### Source passage
— Start —

He repeatedly cheats on his boyfriend, and the two eventually agree to an open relationship, which comes with its own hazards. This doesn’t come across as purely prurient but rather as an honest expression of the complicated relationship many people have with sex, sometimes using it as a distraction from pain and injury.

As Carmichael says, he uses sex to escape.

And then there’s his continuous effort to heal his uneasy relationship with his parents, who have both caused him pain — his father by being unfaithful to his mother and avoidant toward him when he was younger; his mother by not extending her unconditional love to him after he came out. Carmichael doesn’t come across as a saint in this, however. He can’t seem to grant grace to his parents for their flaws, even as he desperately seeks — and expects — grace from them. If Carmichael is the hero of this series, he is of the X-Men variety: complicated and working through trauma.

But, as is evident in the series, the love between parent and child can be irrepressible. It can reassert itself even after the worst, the way sprigs emerge from the ashes of a forest fire.

Carmichael’s show adds to the body of important works that look at life through a queer lens, particularly through a somewhat unconventional Black gay lens, but it’s not just for a gay audience. It is ultimately about the universal themes of brokenness and healing, of a quest for personal liberty, of what it means to love and be loved.

— End —

### Given material
— Start —

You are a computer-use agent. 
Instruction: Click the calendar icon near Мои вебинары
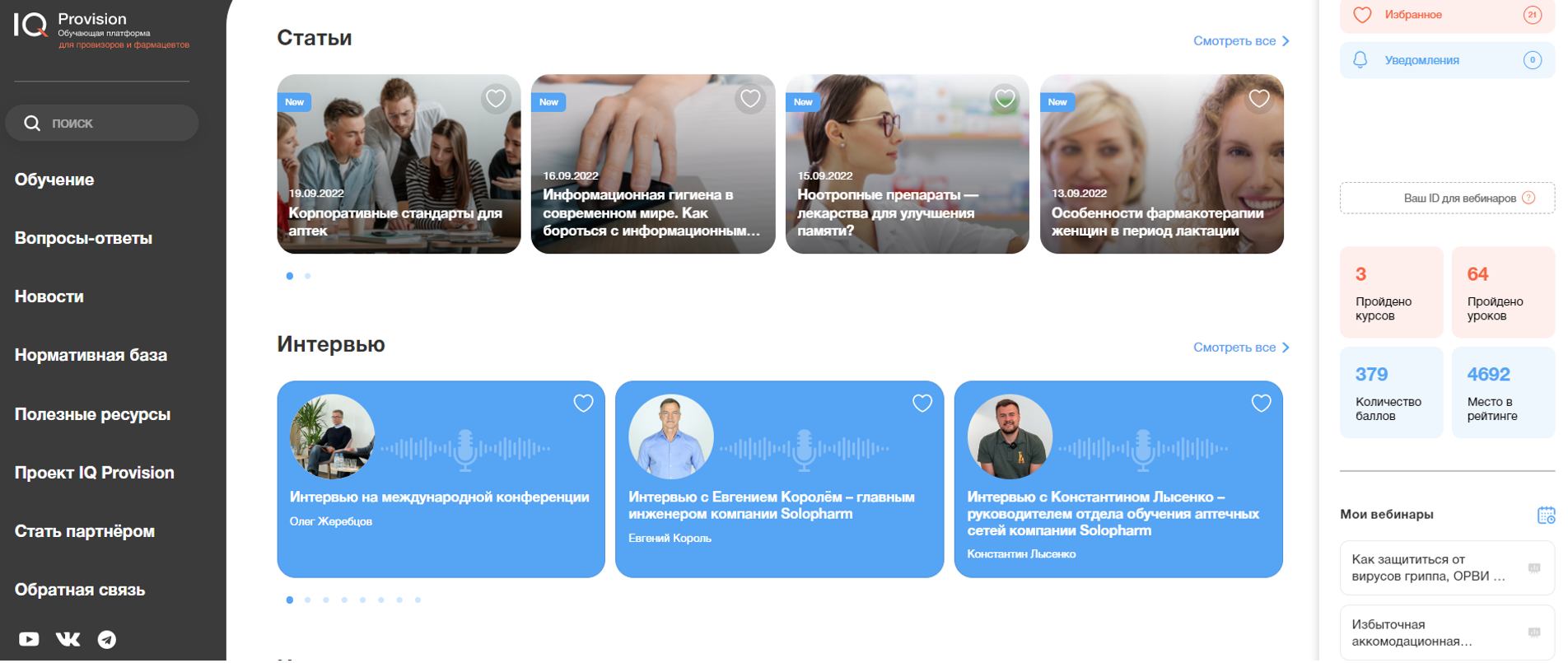coord(1546,515)
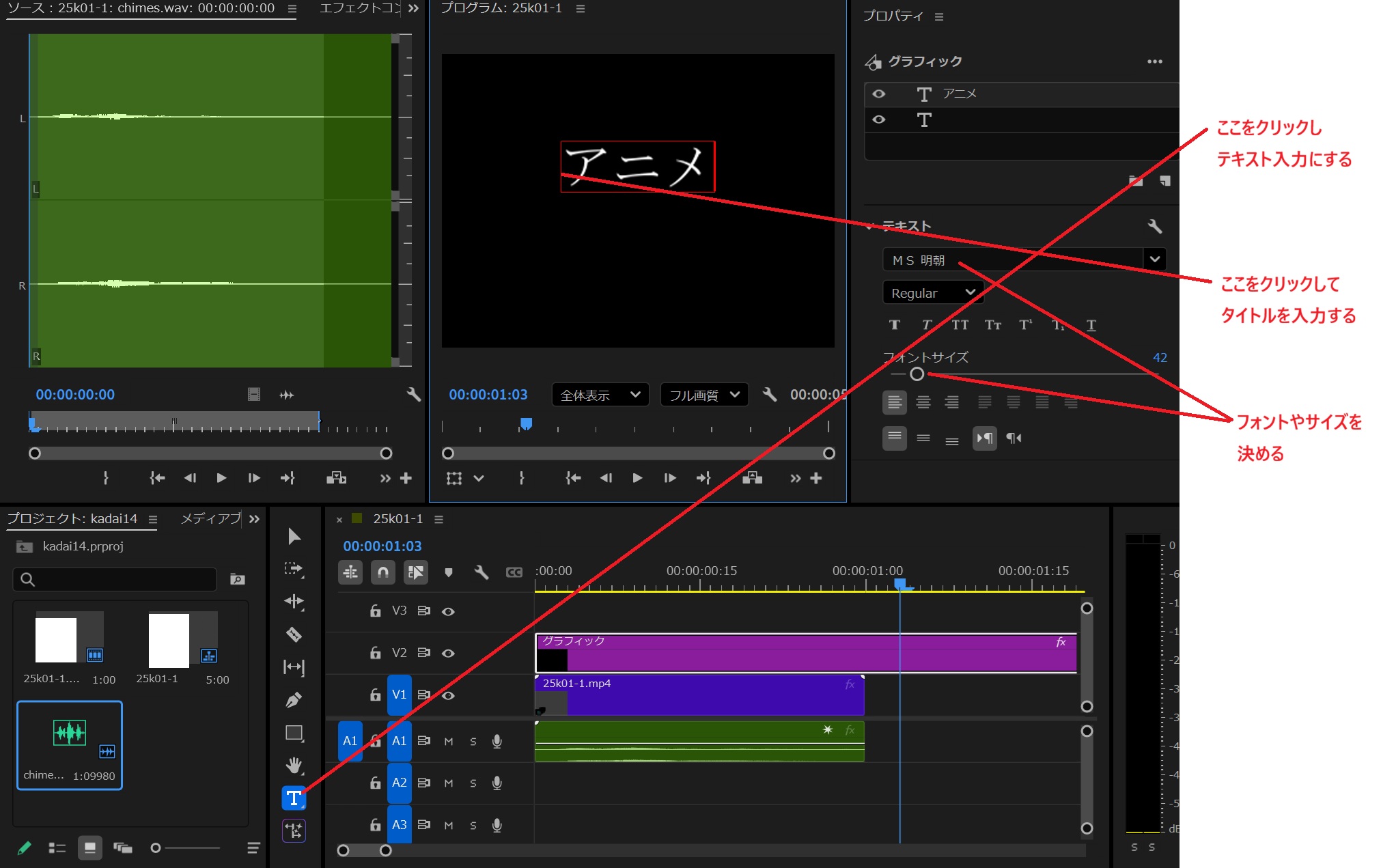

— End —

### Written exercise 1
In the passage on Carmichael's series, rewrite the paragraph beginning "And then there's his continuous effort" as a short bulleted list that keeps its main facts.
### Written exercise 2
Answer these questions using the passage on Carmichael's series:
(a) According to Carmichael, what does he use sex for?
(b) What image does the passage use for love between parent and child reasserting itself?
(c) Besides healing and brokenness, what universal themes does the passage say the show is about?

### Task solution 1
- Carmichael keeps trying to heal his uneasy relationship with his parents, who both caused him pain.
- His father was unfaithful to his mother and was avoidant toward Carmichael when he was younger.
- His mother did not extend her unconditional love to him after he came out.
- He is no saint here: he cannot grant his parents grace for their flaws, yet he desperately seeks and expects grace from them.
- If he is the hero of the series, he is the X-Men kind: complicated and working through trauma.

### Task solution 2
(a) He uses sex to escape.
(b) Sprigs emerging from the ashes of a forest fire.
(c) A quest for personal liberty, and what it means to love and be loved.